Most sports have a few things in common, one of these commonalities is that you can never be too fast. In fact being faster than your competitors correlates well with getting more scoring opportunities in games. But before going on any further let’s define what speed is, for most sports it is how fast an athlete can sprint at maximal speed.
Sprinting, is a highly technical skill that has been determined to be an outcome of stride length and stride frequency. The basic premise is that the longer your stride length, this will allow you to cover more distance and will help you be faster, and for stride frequency, the shorter time you take between each stride, the faster you will be able to sprint. Stride length is primarily determined by limb lengths and motor control and typically is optimized once the athlete begins to learn the skill that is sprinting. So while this is a determinant of speed, there is little to be done to improve it once the pattern has been set. Stride frequency is based on two factors, flight time and ground contact time, and commonly is trained by teaching athletes to quickly “turn over” and move their legs as fast as possible. While this may make sense at first glance, a deeper dive into the subject shows that flight time, no matter if it’s measured from Olympic level athletes or your average grandma remains relatively unchanged. In fact when studies on stride frequency are done, the one commonality among elite level sprinters is that they get on and off the ground the fastest which is the main factor that can be modified to improve maximal sprinting speed. So while it may be common practices to ask your athletes to swing their feet faster to be faster, this actually doesn’t determine sprint speed and instead the focus should be on shortening the ground contact times.

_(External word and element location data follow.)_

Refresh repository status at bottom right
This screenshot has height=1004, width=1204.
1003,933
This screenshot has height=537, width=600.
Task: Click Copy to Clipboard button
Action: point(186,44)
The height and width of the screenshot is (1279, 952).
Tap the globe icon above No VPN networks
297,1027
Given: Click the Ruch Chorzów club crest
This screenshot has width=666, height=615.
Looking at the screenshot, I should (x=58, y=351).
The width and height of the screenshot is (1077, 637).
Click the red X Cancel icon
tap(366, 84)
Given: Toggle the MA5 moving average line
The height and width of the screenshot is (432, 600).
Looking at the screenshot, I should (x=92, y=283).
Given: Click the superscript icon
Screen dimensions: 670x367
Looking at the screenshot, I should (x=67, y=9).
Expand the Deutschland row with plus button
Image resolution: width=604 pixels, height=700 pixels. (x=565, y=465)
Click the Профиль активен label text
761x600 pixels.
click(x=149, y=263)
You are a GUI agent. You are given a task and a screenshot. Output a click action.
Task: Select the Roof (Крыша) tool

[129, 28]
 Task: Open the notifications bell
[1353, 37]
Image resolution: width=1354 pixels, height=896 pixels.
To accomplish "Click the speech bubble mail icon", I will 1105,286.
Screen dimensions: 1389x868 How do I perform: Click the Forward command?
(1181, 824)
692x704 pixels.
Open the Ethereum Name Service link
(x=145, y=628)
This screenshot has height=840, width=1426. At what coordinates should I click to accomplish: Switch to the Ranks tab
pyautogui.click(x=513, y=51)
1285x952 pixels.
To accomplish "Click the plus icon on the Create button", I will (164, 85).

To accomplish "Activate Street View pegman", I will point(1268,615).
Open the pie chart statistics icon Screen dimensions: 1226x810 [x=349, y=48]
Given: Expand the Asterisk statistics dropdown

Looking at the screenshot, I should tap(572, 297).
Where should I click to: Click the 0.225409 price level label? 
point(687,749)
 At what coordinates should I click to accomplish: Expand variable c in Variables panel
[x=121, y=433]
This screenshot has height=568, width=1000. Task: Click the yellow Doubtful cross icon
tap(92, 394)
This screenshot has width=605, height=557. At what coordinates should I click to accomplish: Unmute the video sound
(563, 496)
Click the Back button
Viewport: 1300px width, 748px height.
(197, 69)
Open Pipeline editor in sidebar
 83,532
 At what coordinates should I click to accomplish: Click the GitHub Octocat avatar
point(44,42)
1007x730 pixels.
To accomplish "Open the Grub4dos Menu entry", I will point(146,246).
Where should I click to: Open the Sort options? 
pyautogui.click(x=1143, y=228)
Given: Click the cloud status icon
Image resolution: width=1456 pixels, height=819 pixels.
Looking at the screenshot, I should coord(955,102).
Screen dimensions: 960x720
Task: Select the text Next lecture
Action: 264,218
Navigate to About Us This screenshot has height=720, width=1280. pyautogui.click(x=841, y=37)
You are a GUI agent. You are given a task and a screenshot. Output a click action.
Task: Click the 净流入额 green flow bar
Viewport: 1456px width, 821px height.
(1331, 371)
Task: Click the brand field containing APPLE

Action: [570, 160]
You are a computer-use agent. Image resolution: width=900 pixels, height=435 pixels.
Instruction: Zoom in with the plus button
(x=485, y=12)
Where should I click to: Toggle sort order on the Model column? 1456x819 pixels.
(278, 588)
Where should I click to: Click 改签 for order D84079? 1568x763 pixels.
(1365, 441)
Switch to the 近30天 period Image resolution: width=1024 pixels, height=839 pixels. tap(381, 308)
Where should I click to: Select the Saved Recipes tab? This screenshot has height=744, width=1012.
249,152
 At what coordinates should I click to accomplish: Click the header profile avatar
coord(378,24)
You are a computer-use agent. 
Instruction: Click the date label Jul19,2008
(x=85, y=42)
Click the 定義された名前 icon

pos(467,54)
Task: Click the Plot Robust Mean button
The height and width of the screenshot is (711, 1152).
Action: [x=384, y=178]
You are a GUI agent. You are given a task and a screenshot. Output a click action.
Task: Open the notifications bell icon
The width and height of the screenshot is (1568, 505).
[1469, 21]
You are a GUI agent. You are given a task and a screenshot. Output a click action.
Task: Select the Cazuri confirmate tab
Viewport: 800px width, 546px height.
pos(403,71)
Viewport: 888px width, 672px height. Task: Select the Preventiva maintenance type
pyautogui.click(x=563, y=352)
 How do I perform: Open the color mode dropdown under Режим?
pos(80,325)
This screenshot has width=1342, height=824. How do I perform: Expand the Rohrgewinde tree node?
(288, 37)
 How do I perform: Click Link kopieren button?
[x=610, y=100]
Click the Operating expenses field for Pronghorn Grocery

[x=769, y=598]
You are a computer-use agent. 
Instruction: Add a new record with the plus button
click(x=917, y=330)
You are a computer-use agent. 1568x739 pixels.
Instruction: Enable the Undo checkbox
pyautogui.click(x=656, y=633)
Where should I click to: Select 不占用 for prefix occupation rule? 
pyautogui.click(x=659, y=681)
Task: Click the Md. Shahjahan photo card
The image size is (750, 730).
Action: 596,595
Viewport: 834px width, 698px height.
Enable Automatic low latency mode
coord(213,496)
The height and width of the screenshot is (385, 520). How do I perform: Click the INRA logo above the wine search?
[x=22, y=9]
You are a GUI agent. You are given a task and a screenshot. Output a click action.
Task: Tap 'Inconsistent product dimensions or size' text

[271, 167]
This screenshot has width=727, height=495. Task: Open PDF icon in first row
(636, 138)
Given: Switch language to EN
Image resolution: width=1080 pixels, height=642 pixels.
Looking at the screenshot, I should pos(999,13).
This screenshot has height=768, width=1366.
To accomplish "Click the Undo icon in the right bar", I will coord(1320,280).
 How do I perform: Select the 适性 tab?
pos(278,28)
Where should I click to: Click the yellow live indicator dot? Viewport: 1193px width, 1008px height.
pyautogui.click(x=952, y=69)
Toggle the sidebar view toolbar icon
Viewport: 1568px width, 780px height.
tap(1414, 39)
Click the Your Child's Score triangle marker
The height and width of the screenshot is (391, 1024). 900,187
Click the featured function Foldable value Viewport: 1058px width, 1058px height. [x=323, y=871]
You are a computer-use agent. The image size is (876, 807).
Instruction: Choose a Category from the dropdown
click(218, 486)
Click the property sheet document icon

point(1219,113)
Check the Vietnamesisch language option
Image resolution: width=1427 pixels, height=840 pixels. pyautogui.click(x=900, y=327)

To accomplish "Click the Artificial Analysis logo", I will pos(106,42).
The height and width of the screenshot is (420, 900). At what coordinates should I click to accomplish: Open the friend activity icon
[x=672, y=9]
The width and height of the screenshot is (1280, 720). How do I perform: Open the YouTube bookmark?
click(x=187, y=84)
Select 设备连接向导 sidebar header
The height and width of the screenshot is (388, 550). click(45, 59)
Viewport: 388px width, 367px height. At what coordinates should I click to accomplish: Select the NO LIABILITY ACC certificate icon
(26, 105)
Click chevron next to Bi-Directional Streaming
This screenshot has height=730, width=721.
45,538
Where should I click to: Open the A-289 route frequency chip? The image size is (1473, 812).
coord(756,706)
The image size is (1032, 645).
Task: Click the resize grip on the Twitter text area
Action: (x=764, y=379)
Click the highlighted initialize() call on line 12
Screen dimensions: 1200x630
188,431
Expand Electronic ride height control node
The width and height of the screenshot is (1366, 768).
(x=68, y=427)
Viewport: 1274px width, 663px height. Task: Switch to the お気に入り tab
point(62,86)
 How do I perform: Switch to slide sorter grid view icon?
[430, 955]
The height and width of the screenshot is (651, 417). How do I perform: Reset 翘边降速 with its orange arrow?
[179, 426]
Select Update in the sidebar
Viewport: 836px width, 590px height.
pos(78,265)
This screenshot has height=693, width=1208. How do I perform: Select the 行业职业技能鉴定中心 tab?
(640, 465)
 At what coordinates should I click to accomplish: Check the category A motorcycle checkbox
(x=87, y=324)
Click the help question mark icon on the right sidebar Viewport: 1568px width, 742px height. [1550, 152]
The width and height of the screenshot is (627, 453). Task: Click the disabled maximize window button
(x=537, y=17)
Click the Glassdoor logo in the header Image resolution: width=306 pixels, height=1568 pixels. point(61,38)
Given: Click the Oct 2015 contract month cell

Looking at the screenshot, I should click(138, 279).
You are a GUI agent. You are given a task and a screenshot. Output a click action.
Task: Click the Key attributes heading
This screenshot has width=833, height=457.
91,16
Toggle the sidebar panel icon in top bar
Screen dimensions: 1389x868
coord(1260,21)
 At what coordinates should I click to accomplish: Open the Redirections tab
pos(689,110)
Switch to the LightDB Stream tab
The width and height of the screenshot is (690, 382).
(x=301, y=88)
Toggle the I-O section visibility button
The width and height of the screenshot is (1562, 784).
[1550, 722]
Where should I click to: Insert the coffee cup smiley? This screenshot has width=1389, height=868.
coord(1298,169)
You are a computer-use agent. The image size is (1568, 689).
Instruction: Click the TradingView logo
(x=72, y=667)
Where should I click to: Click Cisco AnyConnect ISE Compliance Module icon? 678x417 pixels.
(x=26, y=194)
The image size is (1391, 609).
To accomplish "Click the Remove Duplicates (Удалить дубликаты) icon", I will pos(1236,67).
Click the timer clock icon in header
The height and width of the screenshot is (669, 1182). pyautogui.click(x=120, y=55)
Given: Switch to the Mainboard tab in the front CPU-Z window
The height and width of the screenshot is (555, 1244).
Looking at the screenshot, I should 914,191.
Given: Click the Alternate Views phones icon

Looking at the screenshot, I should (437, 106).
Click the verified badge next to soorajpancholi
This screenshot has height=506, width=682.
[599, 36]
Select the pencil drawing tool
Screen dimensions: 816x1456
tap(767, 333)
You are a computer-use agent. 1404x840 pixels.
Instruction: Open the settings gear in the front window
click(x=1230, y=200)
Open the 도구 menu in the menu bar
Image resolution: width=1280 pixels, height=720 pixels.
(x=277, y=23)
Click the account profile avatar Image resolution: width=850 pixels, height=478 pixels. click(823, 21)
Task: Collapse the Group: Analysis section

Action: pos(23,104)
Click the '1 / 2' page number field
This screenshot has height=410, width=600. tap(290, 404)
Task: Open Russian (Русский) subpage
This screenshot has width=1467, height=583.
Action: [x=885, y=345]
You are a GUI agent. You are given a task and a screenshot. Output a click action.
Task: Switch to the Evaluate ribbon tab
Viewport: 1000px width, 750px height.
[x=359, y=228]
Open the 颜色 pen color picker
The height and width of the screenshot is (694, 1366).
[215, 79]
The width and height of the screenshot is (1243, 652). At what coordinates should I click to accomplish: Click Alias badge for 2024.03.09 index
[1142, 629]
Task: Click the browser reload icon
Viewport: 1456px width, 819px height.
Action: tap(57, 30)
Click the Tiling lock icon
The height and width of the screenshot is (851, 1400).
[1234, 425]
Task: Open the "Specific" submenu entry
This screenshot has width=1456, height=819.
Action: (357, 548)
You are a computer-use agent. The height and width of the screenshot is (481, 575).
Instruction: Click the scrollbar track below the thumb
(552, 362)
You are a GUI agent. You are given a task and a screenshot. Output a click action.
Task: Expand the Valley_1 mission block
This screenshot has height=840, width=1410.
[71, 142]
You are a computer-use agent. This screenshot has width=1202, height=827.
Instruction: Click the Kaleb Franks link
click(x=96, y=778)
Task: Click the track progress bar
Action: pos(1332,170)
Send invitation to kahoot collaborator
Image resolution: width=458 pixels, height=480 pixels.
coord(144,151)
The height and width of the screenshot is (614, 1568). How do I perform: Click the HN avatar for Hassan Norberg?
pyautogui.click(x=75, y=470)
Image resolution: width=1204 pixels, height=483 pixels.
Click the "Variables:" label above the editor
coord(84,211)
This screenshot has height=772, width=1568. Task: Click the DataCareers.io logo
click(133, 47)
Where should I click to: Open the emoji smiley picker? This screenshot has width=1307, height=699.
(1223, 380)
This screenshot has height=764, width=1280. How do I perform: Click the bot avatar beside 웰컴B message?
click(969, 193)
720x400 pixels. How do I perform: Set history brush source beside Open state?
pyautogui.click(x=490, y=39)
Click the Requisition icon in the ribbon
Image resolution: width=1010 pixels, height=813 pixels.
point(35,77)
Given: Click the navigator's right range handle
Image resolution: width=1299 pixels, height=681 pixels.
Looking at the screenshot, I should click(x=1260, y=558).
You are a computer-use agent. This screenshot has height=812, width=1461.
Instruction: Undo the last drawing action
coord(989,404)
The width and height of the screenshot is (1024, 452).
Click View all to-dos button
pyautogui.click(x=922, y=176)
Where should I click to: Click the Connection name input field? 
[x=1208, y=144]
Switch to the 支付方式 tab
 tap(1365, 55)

With emphasis being on shortening ground contact times, there are a few ways to do it. First and foremost, proper body positioning must be maintained. The pelvis should be slightly posteriorly rotated (butt tucked down) as this sets the body up for proper positioning at touch down, as well as not allowing the swing leg hip into hyperextension. By being in proper position at touch down, with the stance leg under the hips, the ground contact time is reduced because the leg effectively acts as a spring and gets up and off the ground without any extra time needed to get into position, but when an athlete reaches out in front of them, this may seem like it will increase stride length and will improve sprinting, but in reality it increases braking forces at the foot and increases the amount of time needed to get into proper position and then off the ground.
A second important training factor for improving sprint performance is to get strong. There are clear correlations of an athletes squat one rep max and their sprint time being faster up to about a strength level of 2x body weight. Another reason this is important is because during sprinting, forces of up to 5x body weight are experienced at every ground contact, and that’s only on one leg, so increasing the amount of force you can put into the ground in a very short period of time is essential to sprinting faster. Strength training also increases the stiffness of your tendons, the ability to withstand deformation, which is essential to being able to withstand the forces associated with sprinting.
Ultimately while sprinting is a highly technical skill, the major determinant of success and running really really fast is how quickly you can get off the ground. Making sure that you are in proper position at touch down, getting strong are some of the best ways to aid the effort of getting fast, instead of spending time trying to move your legs faster or increase your stride length which may ultimately lead to decreases in performance.